Light is Right Joe Campbell

Light is Right Joe Campbell

I was surprised to learn that Canada has no official bird, fish, flower, fruit or mineral. Officially, our nation has only three: the maple tree, the beaver and the Canadian horse. Even Prince Edward Island, our smallest province, has four. The other provinces and territories have from three to eleven each.

Nationally, the paucity of natural emblems is surprising enough. The tardiness in officially recognizing them is shocking. Although the maple leaf has symbolized Canada for hundreds of years, the tree that bears it didn’t become an official arboreal emblem until 1996. Maple syrup moves faster than that in mid-winter.

The beaver didn’t fare much better. It has figured in armorial bearings since the 17th century and appeared on our first postage stamp. But it only won official recognition as a mammalian emblem in 1975. The Canadian horse, our other mammalian emblem, traces its ancestry to the mid-1600s.
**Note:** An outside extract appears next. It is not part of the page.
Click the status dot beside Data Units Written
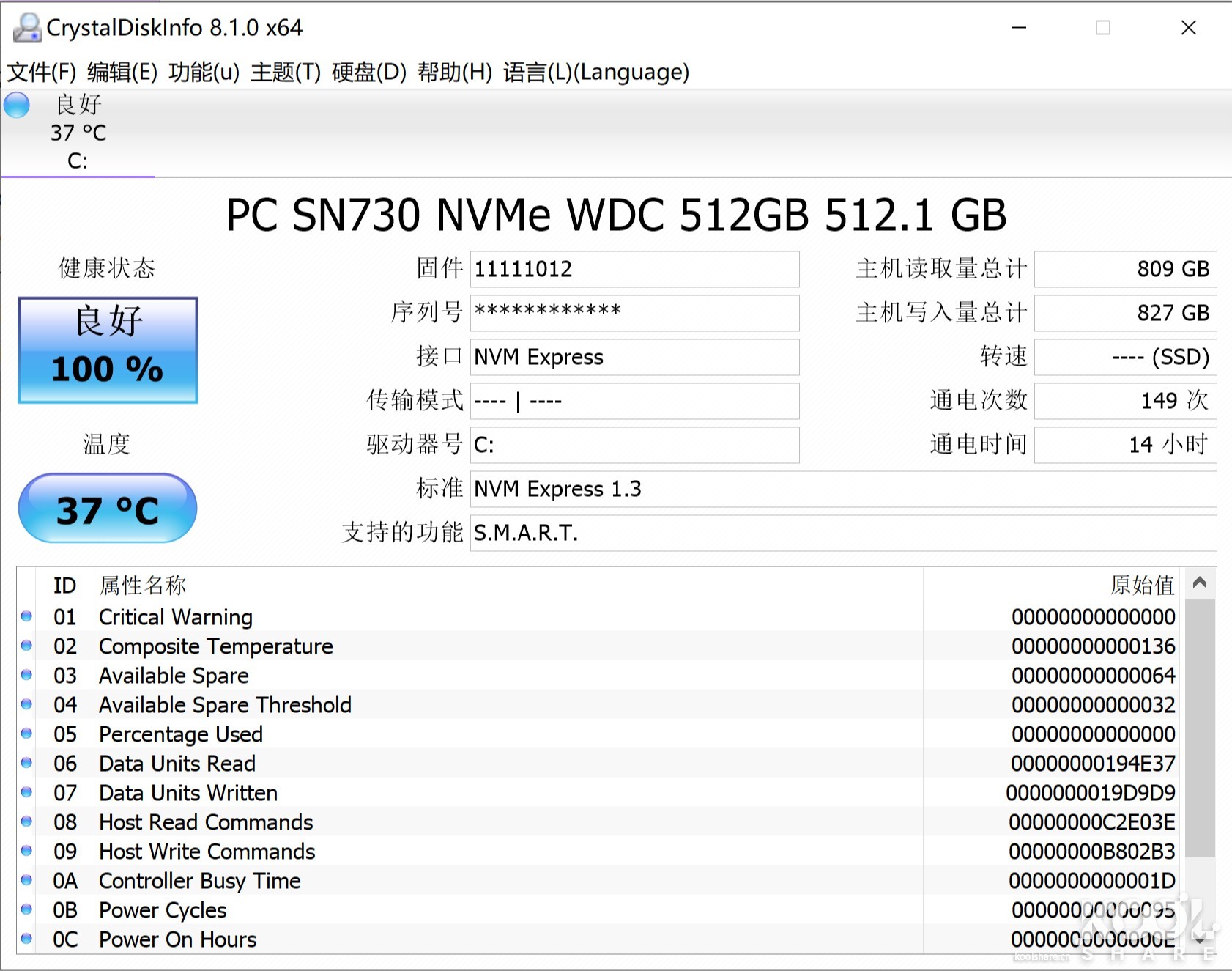click(x=26, y=792)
However, it didn’t reach official status until 2002. Who would have thought that a beaver could outpace a horse?

Why we chose animals as different as the beaver and the horse to reflect our national character puzzles me. Not because the beaver is a rodent and the horse an ungulate, but because the beaver is monogamous and the horse promiscuous. Maybe we appointed the beaver in hopes of stemming the sexual revolution and the horse in recognition that we didn’t. If so, when we get around to naming an official bird, it won’t be the Canada goose. It takes after the beaver.

Even if it took after the horse, it wouldn’t qualify. Although faithful to its mate, the Canada goose is not faithful to us. Every fall it abandons us for warmer climes and doesn’t return until spring. The Canada goose is a snowbird.
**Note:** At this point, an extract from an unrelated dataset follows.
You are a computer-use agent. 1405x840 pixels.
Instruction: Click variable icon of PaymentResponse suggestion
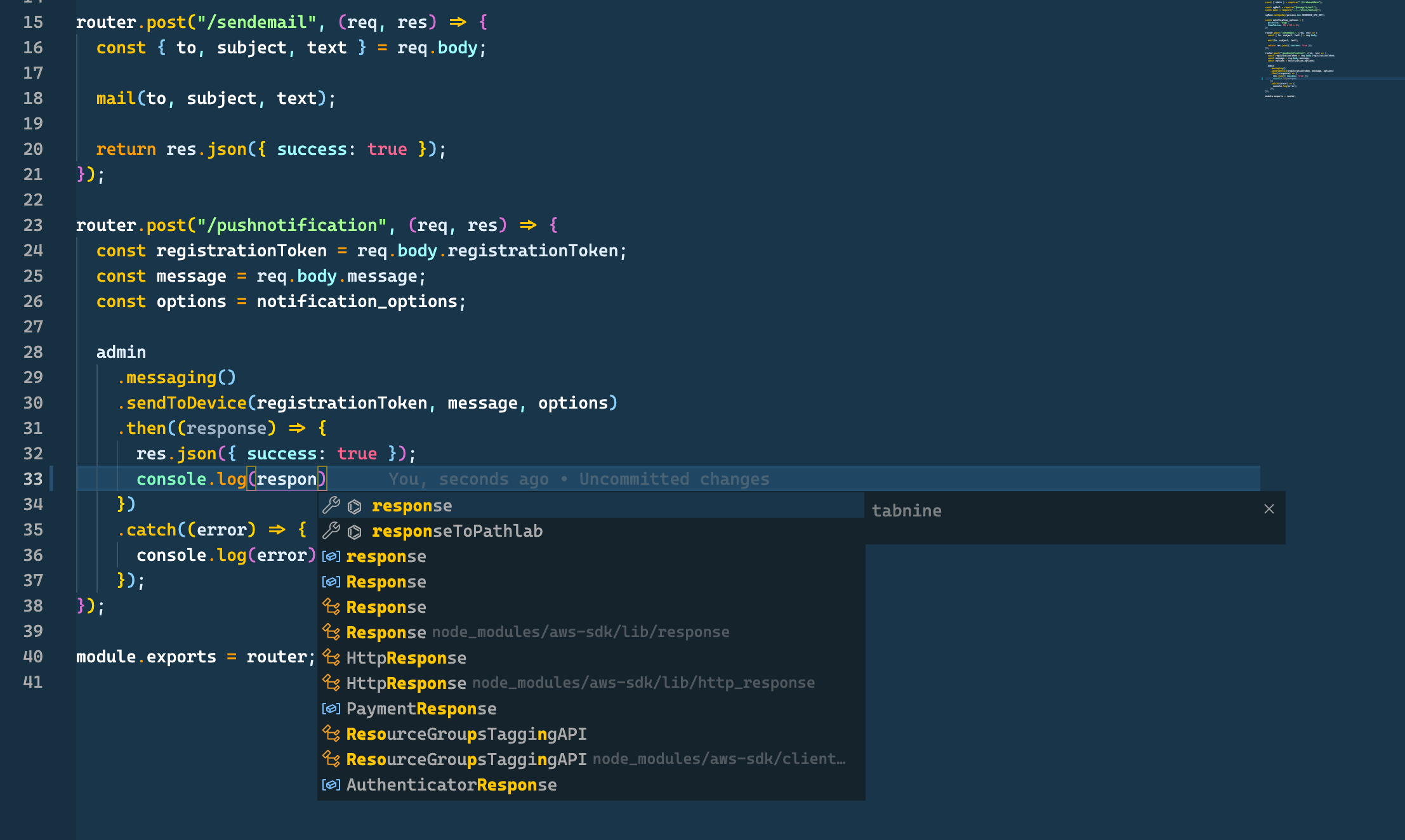coord(331,709)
To reflect our musical heritage, I’d prefer a songbird, or at least a humming bird. But if neither is interested, I’d settle for an instrumentalist, perhaps the trumpeter swan or the piping plover. As Alberta has adopted the great horned owl, it’s probably not available. But I’d consider the band-tailed pigeon, if it was a jazz band, or the fork-tailed flycatcher, if it was a tuning fork.

In a nation abounding with lakes and bordered by three oceans, you would expect a full complement of official fish. But only five provinces and one territory have them and two of the provinces, Alberta and Saskatchewan, are landlocked. You could say, I suppose, that Ontario, Quebec and Newfoundland have them indirectly, as their official birds eat fish.

Saskatchewan’s official bird, the sharp-tailed grouse, doesn’t. Its diet is limited to plants and insects, no doubt by government edict. I suspect the protocol office would consider it a symbolic blunder if the official bird were tempted to eat the official fish. Alberta’s protocol office isn’t as fastidious, apparently. In Alberta the official bird eats the official fish whenever it gets the chance.

Cod and salmon are suggested candidates for a Canadian piscatory emblem. I doubt, though, that the national heritage department is considering them. Our symbols represent us everywhere. But what kind of image would we project if we routinely ate our national representatives? Symbolically, it would be like eating each other. That’s a worse symbolic blunder than letting our symbols eat each other.

True, we tap our arboreal emblem for its sap, skin one of our mammalian emblems for its fur, and press the other one into domestic servitude. But to exploit national emblems is one thing. To eat them is something else. Provincially, we might get away with cannibalizing our representatives, as Saskatchewan does with its official animal, bird, fish and berry. Nationally, we are held to a higher standard.

So I suppose it is only prudent that Canada eschew declaring an official bird, fish, flower, fruit, or mineral. Canadians eat all five. It is also prudent to avoid declaring an official dog, as Nova Scotia has done. In Nova Scotia the official dog urinates on the official tree.

I don’t know if I’ll ever get used to how vaguely we talk about our natural emblems. Whenever I read, hear, or say that the beaver represents us, I can’t help wondering which beaver. It’s the same with the Canadian horse and the maple tree. We talk as if there were only one of each, when we know perfectly well that there are more than we can count. Do all of them represent us? I have no idea.

Whatever the arrangement, the way we talk about it could mean that every member of each species represents us simultaneously or successively. This is troubling. I like to know who is appearing on my behalf, but I don’t see how I can when I’ve met only a few beavers, Canadian horses, and maple trees. Even more troubling, the few that I’ve met didn’t show the least interest in me, let alone in representing me to the world.